The Java plugin is currently a major attack vector (much more so than Flash ever was) and is being rightly criticised. If Oracle are serious or care about continuing to have a Java plugin they need to take some radical action to secure it down (likely even more browsers will block it by default). Plus it doesn’t help that Oracle are completely silent (seeming they are doing nothing) even though almost every security/tech site out there is currently bashing it.

gimbal · August 30, 2012, 12:07pm

Actually they have, there have been so many harsh security fixes done to for example the applet core that plenty of applications just failed to work after a certain update. Now they get pissed on by both the developers AND the so called security experts

I agree that Oracle keeping silent is really highly annoying. You just don’t know what is going on behind those towering walls of theirs.
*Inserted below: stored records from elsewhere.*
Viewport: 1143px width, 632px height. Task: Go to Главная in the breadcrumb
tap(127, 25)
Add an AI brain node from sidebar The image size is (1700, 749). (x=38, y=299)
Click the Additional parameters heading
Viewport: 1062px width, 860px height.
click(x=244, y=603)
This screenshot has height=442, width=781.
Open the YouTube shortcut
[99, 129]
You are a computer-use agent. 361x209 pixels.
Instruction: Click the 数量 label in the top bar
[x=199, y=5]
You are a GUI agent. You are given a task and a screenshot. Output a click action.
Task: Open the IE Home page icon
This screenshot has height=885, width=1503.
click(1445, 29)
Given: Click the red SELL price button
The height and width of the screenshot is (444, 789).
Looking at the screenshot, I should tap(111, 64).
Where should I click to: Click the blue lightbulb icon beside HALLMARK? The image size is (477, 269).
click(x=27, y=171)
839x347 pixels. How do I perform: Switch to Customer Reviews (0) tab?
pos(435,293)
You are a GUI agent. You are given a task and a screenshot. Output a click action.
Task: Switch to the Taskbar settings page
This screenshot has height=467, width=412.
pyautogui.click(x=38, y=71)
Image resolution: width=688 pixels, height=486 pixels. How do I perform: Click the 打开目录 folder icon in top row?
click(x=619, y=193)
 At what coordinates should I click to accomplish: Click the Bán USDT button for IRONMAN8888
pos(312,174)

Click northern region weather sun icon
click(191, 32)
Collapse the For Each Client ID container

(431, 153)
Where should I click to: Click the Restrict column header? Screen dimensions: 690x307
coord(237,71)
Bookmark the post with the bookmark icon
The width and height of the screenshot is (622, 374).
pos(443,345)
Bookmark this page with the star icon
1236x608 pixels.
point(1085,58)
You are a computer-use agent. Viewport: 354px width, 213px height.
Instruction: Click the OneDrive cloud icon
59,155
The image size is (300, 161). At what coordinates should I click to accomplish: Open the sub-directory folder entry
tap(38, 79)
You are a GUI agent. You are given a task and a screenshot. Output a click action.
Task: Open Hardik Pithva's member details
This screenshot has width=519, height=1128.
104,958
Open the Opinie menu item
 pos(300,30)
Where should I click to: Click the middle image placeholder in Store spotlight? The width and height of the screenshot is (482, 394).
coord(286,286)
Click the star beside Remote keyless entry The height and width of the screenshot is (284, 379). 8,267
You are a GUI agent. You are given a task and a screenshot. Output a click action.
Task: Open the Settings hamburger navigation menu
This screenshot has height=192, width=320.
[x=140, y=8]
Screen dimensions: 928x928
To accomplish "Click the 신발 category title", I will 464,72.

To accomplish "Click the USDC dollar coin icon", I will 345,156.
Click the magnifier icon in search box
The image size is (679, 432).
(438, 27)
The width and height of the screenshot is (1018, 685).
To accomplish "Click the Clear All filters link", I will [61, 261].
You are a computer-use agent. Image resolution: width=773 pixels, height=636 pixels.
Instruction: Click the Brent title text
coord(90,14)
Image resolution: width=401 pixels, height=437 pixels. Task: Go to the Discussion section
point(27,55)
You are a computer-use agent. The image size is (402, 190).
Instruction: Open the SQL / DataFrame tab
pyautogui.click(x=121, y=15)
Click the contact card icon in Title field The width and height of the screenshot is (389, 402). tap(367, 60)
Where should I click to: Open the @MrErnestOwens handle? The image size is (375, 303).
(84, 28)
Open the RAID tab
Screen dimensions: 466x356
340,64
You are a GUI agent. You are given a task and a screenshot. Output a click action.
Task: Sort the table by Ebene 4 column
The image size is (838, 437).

princec · August 30, 2012, 12:15pm

Not just silent but negligent as well. Holes from bugs are to be expected; ignored holes are not. Grrr.

Cas

Cero · August 30, 2012, 12:44pm

you get my point with example like these: trying to fix a current sandbox like this is like trying to fix a broken ship on the high sea in a storm

when they were first developed, none of these issues were apparent… it was not designed with with todays performance, stability and security aspects in mind

gimbal · August 30, 2012, 1:26pm

Very true, but yeah. Name me one large multinational that was not guilty of this exact same crime at least once but probably multiple times. They’re all too busy looking for the one ring.